Please provide us with a code sample meeting the following requirements in the language of your choice. Please do not use any external libraries to complete this test. Exceptions to this rule being tools used for building or testing your solution (e.g. sbt, RSpec, JUnit, NUnit, Rake, Ant, etc).
Create a console application that takes a UTF-8 plain-text file as input and outputs:
- Total number of words in text file
- Ten most common words and number of occurrences for each
You application should be run from the command line using a single command. For example:
$ python ./word_counter.py input.txt
$ sbt "run input.txt"
Please include a test suite demonstrating the correctness of your solution and a README file clearly explaining how to build, run and test your application.
The preferred way to submit a response to this task is as a Github repository. Alternatively, you may submit a zip file containing the source code for your solution. Update the My Submission section below with details for your application.
My solution is a case class that is constructed with a string to parse words. Internally it creates a List of tuples that contain a word and the number of times is appears in the string. The class exposes accessor methods for word stats.
The solution is an App that can be run from sbt using:
$ sbt "run src/test/resources/writing.txt"

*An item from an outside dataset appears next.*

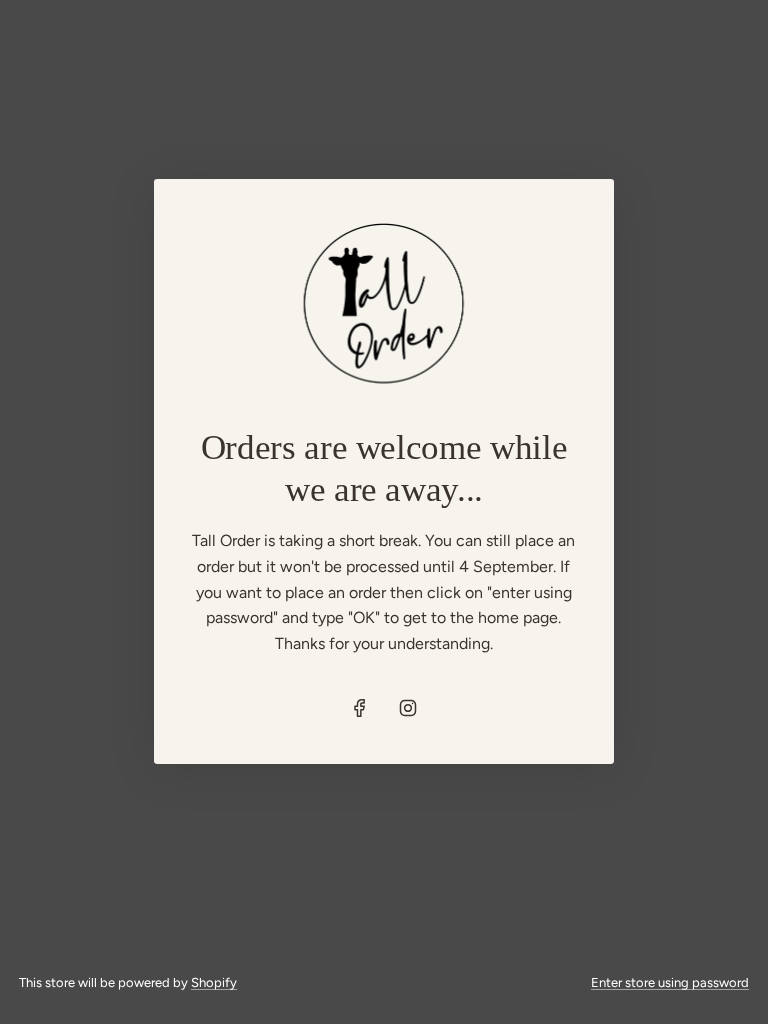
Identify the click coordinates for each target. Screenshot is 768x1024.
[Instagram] (408, 708)
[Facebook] (360, 708)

I've included the first 5 paragraphs of "Tarzan of the Apes" to test with. Tests validate the proper responses for empty strings, strings with punctuation, strings with numbers and strings with words.
To run the tests use:
$ sbt test
I've not provided any accessor to get the number of occurences for a specific word. I'd likely want to transform the List to a Map of word -> count for this functionalty. It's outside the scope of the intial requirements, though.